In the middle of all that, we get these two readings.  One from Paul—or at least from someone writing in Paul’s name—encouraging young Timothy not to be cowed by the sneers of the powerful, but to set an example “in speech, in conduct, in love, in faith, in purity.”  And one from Luke’s Gospel, where a woman’s tears of repentance are turned into a banquet for Jesus’ feet.  Two different texts, but both with the same quiet insistence: don’t just copy the noise of the world; show another way.

Simon the Pharisee sees a woman whose reputation is mud.  He sees her sins, but not her sorrow.  He sees the scandal, but not the love.  Jesus, on the other hand, receives her gifts without condition.  He allows her to touch him, even though she’s unclean by the law.  He accepts the strange, uncomfortable truth she brings: that forgiveness is real, and love is the right response.

Now, what would happen if we practised that same discernment in the world around us?  Because if I’m honest, it’s all too easy to look at a march of 150,000 flag-waving men and women and see only the ugliness—anger, nationalism, slogans painted in blood-red letters.  And speaking of flags—have you noticed the new campaign to hang them from every lamp-post in the country?  Apparently, that’s how you prove you love your nation.  Trouble is, after a week of rain, traffic fumes, and seagull droppings, they end up looking less like proud symbols of heritage and more like dogs marking their patch.  A little territorial, a little tatty, and mostly ignored by passers-by.  If that’s patriotism, I don't recognise it. 

But Jesus insists that beneath the surface there is always a story.  Beneath the roar of the crowd there is a fear.  Beneath the anger there is often grief.  Beneath the lies there is still a human being, aching for dignity and belonging.

We don’t excuse hatred.  We don’t baptise lies.  But we try to see the person behind the posture.  Because if God’s grace could reach into the life of a woman everyone else despised, then God’s grace can reach even into a shouting mob, even into a blustering president, even into a dangerous tyrant.  And yes—even into us.

That’s where Timothy comes in.  “Let no one despise your youth,” Paul writes.  In other words: don’t let the world set the terms of the debate.  Don’t be cowed by those who are louder, older, angrier.  Your task is not to match their volume but to model a different way.  Speech, conduct, love, faith, purity.  Not power, slogans, sabres, lies.

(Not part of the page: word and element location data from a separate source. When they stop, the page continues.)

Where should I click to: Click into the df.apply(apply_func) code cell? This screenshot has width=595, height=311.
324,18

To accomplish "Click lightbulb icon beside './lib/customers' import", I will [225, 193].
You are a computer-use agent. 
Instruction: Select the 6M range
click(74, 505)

I think that’s where our hope lies.  We can’t silence the marchers, or rewrite the manifestos of world leaders.  We can’t end war with a snap of our fingers.  But we can choose how we live, how we speak, how we listen.  We can choose whether to sneer at our enemies or to try to understand them.  And understanding, in the Kingdom of God, is often the first step to love.

Because here’s the truth: every so-called patriot who marched through the streets carries fears they can barely name.  Every politician who blusters on the world stage has wounds and insecurities that drive them.  Every general who rattles a sabre is afraid of losing control.  And every one of us, too, is a bundle of half-formed knowledge, fake truths, and borrowed fears.  Yet Christ meets us in that mess.  He lets us weep on his feet.  He receives our shabby gifts.  And he calls us to receive others the same way.

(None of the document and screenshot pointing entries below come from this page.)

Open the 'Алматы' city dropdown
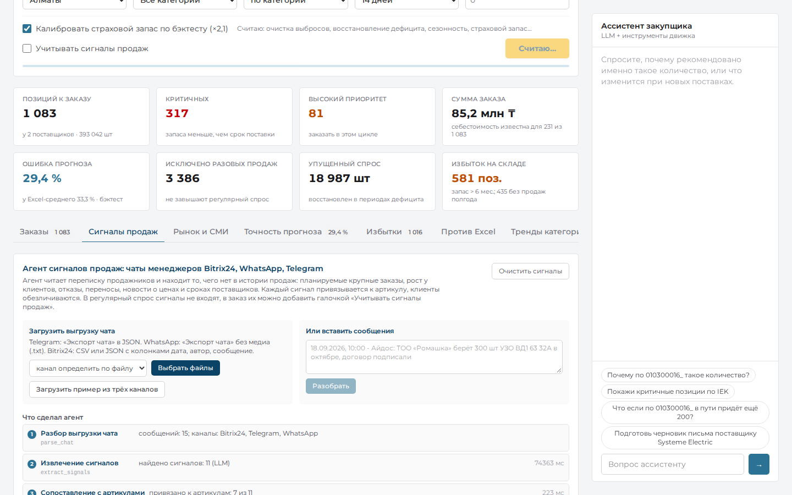Screen dimensions: 792x495 [x=74, y=3]
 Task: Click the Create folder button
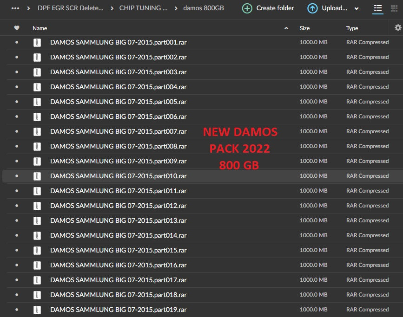click(268, 8)
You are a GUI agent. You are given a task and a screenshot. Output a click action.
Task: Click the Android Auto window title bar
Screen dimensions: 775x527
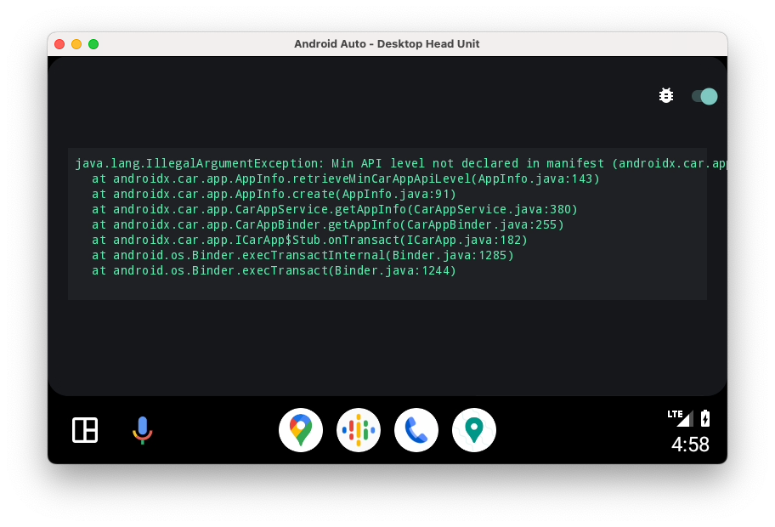(387, 44)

So yes, it is a dangerous world this week.  But it is also God’s world.  And the Kingdom still creeps in wherever forgiveness is offered, wherever understanding is attempted, wherever enemies are listened to instead of shouted down.  That is our vocation.  To be a people who look beneath the surface.  To be a community where the broken can bring their gifts.  To be disciples who model a better way.

That, at least, is something Charlie Kirk will never again have the chance to do.  But we who remain—we can.  We can set an example.  In speech.  In conduct.  In love.  In faith.  In purity.  Not because it’s easy.  But because that’s what Jesus did when a sinner knelt at his feet, and what Jesus still does when sinners—like us—kneel before him.  Amen.